COLEMAN PROTESTED TO THE CONTRACTING OFFICER THAT THE RUTT COVER LETTER WAS AN ALL-OR-NONE QUALIFICATION RENDERING THE BID NONRESPONSIVE. THE CONTRACTING OFFICER HAS CONCURRED THAT RUTT IS NONRESPONSIVE.

WE DO NOT AGREE WITH COLEMAN AND THE CONTRACTING OFFICER IN THIS REGARD. THE RUTT COVER LETTER DID NOT STATE THAT IT MUST BE AWARDED ALL THE AREAS OF PERFORMANCE - AREA I AND AREA II - OR NONE OF THEM. RATHER, THE LETTER STATED THAT RUTT WOULD ACCEPT AN AWARD FOR AREAS I AND II TOGETHER OR FOR AREA I BY ITSELF, BUT NOT FOR AREA II ALONE. THUS, RUTT DOES NOT REQUIRE THAT AN AWARD BE MADE TO IT FOR BOTH AREAS. IN FACT, IT HAS INDICATED A WILLINGNESS TO ACCEPT AN AWARD FOR LESS THAN BOTH AREAS AS LONG AS IT DOES NOT RECEIVE AN AWARD FOR AREA II ALONE. IT THEREFORE CANNOT PROPERLY BE SAID THAT IT CONDITIONED ITS BID UPON RECEIPT OF BOTH AREAS OR NONE IN VIOLATION OF PARAGRAPH (B) OF THE ALL-OR-NONE PROVISION IN THE IFB. ACCORDINGLY, AN AWARD TO RUTT FOR AREA I, WHICH ITS COVER LETTER INDICATED IT WAS WILLING TO ACCEPT, WOULD BE APPROPRIATE.

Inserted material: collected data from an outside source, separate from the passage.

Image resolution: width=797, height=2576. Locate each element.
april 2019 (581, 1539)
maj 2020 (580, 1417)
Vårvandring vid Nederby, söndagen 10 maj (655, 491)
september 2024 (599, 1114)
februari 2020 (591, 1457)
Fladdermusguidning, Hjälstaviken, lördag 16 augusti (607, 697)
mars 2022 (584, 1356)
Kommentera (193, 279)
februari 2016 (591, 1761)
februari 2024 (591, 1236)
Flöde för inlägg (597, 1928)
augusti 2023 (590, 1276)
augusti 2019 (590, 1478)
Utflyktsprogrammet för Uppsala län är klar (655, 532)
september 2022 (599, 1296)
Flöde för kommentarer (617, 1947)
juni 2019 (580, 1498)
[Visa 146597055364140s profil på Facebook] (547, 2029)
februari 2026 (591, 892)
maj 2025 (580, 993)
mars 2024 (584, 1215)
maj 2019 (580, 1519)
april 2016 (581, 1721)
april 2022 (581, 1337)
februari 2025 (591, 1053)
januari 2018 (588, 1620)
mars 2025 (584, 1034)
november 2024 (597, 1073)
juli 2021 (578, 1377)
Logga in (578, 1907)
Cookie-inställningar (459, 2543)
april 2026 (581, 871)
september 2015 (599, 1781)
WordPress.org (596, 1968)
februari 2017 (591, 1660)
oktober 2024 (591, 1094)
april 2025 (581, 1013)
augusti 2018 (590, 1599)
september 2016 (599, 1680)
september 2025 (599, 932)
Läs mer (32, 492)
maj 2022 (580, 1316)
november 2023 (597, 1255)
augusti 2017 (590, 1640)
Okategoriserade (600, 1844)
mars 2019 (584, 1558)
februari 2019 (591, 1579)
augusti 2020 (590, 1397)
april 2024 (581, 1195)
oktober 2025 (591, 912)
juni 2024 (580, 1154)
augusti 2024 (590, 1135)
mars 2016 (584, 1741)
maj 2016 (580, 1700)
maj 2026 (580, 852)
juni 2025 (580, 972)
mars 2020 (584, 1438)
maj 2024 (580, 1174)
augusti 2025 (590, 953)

IN THE CIRCUMSTANCES, IT IS UNNECESSARY TO CONSIDER WHETHER THE RESPONSIVENESS OF THE BID OF ACADEMY, THE NEXT LOW BIDDER FOR AREA I, WAS AFFECTED BY ITS FAILURE TO ACKNOWLEDGE AMENDMENT 0001.

FURTHER, COLEMAN HAS BID ON AN ALL-OR-NONE BASIS FOR BOTH SCHEDULES IN AREA II WHICH WAS AUTHORIZED BY PARAGRAPH (A) OF THE ALL-OR-NONE PROVISION IN THE IFB AND AS THE OVERALL COST FOR THOSE TWO SCHEDULES IS LESS THAN THE COST WOULD BE IF AN AWARD FOR THE SAME COMBINATION OF SCHEDULES IN THE AREA WERE MADE TO RUTT, THE ONLY OTHER BIDDER ON AREA II, AN AWARD TO COLEMAN FOR AREA II WOULD BE PROPER.